▶ Text excerpt:

====================

Espinoza is a junior Accounting and Finance major at the University of Texas at El Paso.

Comments
  1. Juan Carlos Armenta

    Freddy, let me say right from the start i do sincerely find your ideas and portfolio up to par with profitable success. Unfortunately, common people thrive only in the speculation that giant companies and corporations may bring the biggest shares and therefore the bulkiest profits, but what we have inherently failed to consider is the basis of economic competitiveness. What i mean by that is the forgotten notion that drives our economy, that hidden infatuation that silently empowers economic stability, the only good thing that follows the invariant decline of huge conglomerates is the idea that as one falls, it may give rise to another, as one fails another may take its place. For what is capitalism without its competitors fighting for survival? True, GM and other bankrupt corporations hurt this economy and even damaged our belief in the capitalist system, but what we have failed to see is: What will rise now? What may profit from these damaging crashes? Well, the new dark-horse powerhouses ready to inherit our trust and as you described in your article, it is in them that we must invest. The federal government has made it safe for us to take new risks and enjoy the advantages of its lowered interest rates so as of right now, it is up to us to consistently, but securely profit from this ending recession.

====================

▶ Source data:
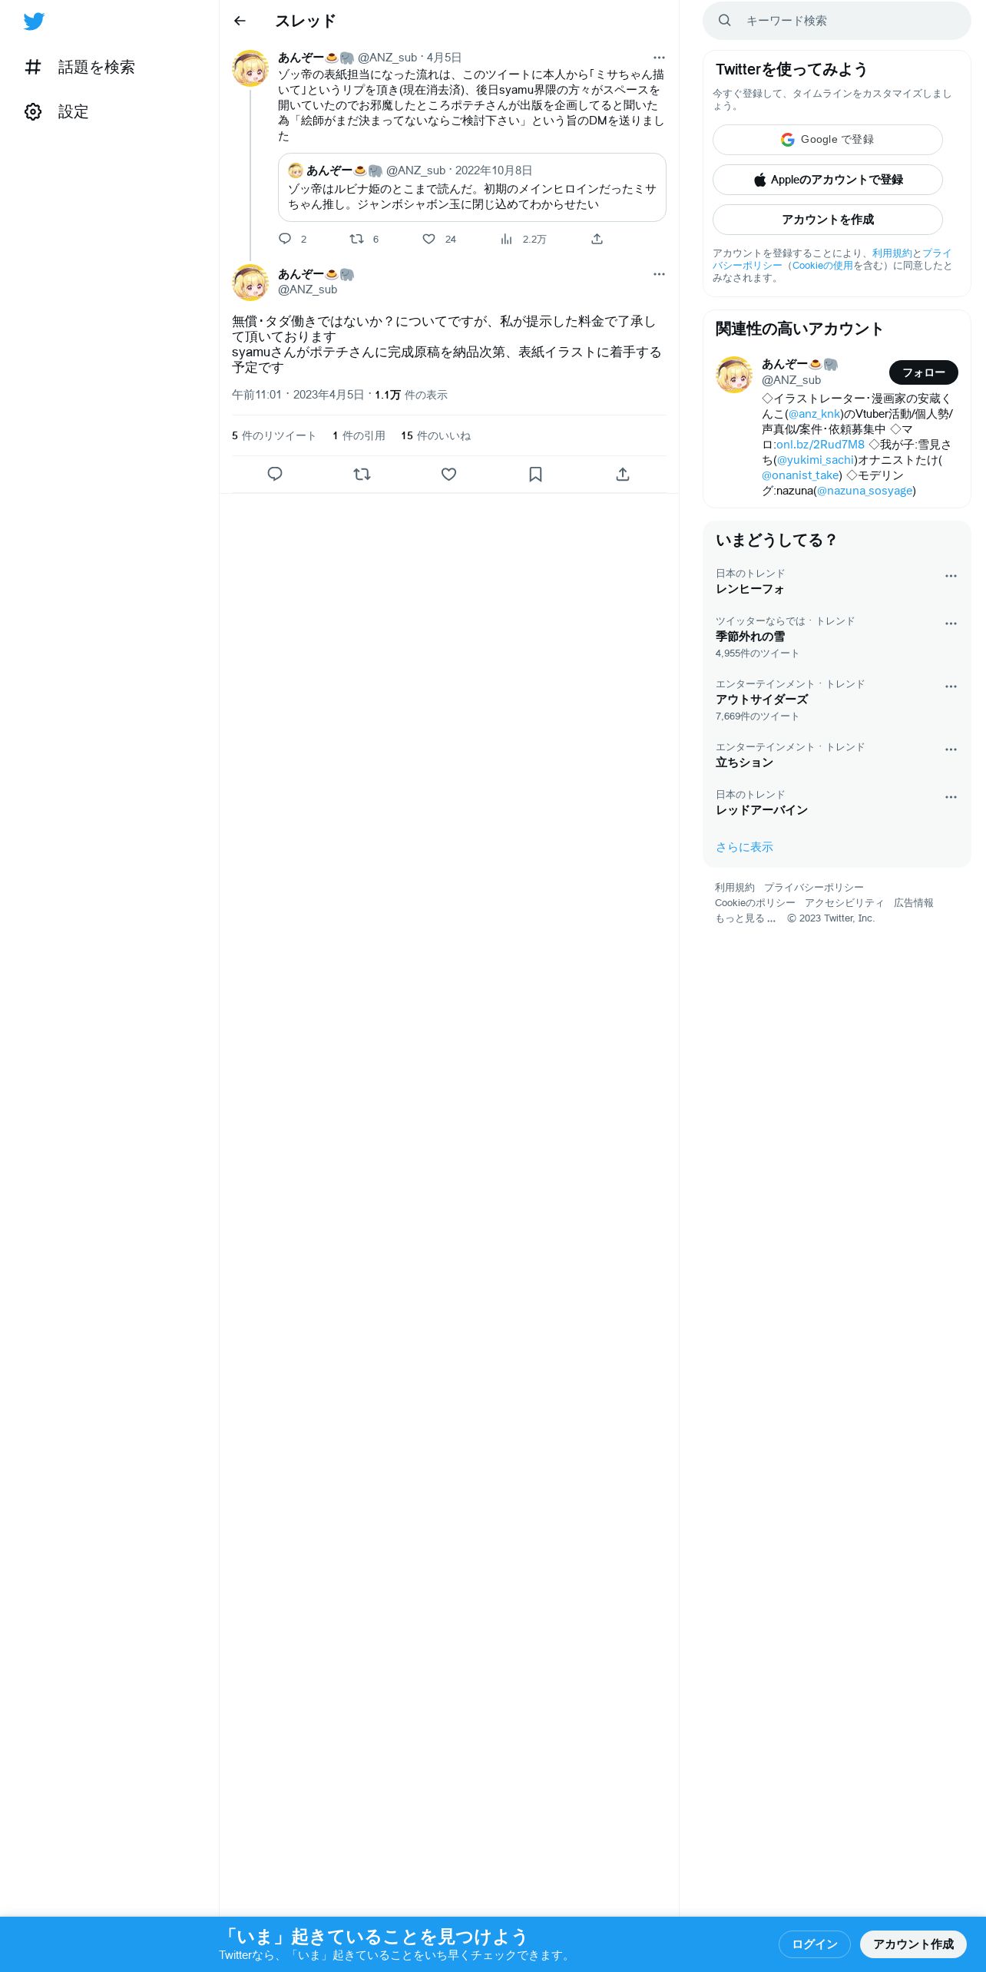
Task: Retweet the first tweet with 6 retweets
Action: [x=356, y=239]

====================

According to the excerpt, what does Espinoza major in at the University of Texas at El Paso? The data are separate material and have no connection to the excerpt.

Accounting and Finance.